How to add a client and root certificate to CA Top Secret and then to a keyring?

Products

Top Secret Top Secret - LDAP

Issue/Introduction

How to add a client certificate and root certificate pair to CA Top Secret Security file and then to a keyring?

Environment

Release: TOPSEC00200-15-Top Secret-Security
Component:

Resolution

Example:

The following datasets contain the certs:

ROOT.PUBLIC.CERTS.PEM (contains the root cert)

CLIENT.PUBLIC.CERTS.P12 (contains the client cert and password protected ‘mandolin’)

1. ADD CERTS THE SECURITY FILE.

TSS ADD(CERTAUTH) DIGICERT(ROOT1) DCDSN(ROOT.PUBLIC.CERTS.PEM) TRUST

TSS ADD(CERTSITE) DIGICERT(CLIENT1) DCDSN(CLIENT.PUBLIC.CERTS.P12) PKCSPASS(CLIENT1) TRUST

2. Create keyrings for users that dont already have the keyring:

TSS ADD(USERA) KEYRING(USERRING)

TSS ADD(USERB) KEYRING(USERRING)

TSS ADD(USERC) KEYRING(USERRING)

3. Connect root and personal certs to the keyring of the user:

TSS ADD(USERB) KEYRING(USERRING) RINGDATA(CERTSITE,CLIENT1) USAGE(PERSONAL) DEFAULT

TSS ADD(USERB) KEYRING(USERRING) RINGDATA(CERTAUTH,ROOT1) USAGE(CERTAUTH)

TSS ADD(USERA) KEYRING(USERRING) RINGDATA(CERTSITE,CLIENT1) USAGE(PERSONAL) DEFAULT

TSS ADD(USERA) KEYRING(USERRING) RINGDATA(CERTAUTH,ROOT1) USAGE(CERTAUTH)

TSS ADD(USERC) KEYRING(USERRING) RINGDATA(CERTSITE,CLIENT1) USAGE(PERSONAL) DEFAULT

TSS ADD(USERC) KEYRING(USERRING) RINGDATA(CERTAUTH,ROOT1) USAGE(CERTAUTH)
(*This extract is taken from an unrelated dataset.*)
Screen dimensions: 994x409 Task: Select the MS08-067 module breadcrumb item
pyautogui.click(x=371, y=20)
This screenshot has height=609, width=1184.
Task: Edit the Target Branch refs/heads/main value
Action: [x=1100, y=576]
4. Authorize for digital certificates:

TSS PER(USERA) IBMFAC(IRR.DIGTCERT) ACC(CONTROL)

TSS PER(USERB) IBMFAC(IRR.DIGTCERT) ACC(CONTROL)

TSS PER(USERC) IBMFAC(IRR.DIGTCERT) ACC(CONTROL)

Without this permission, users will not be authorized to use digital certificates.

5. Make sure when specifying the keyring name to the application it matches the keyring name exactly. The digicert name and keyring name is case sensitive.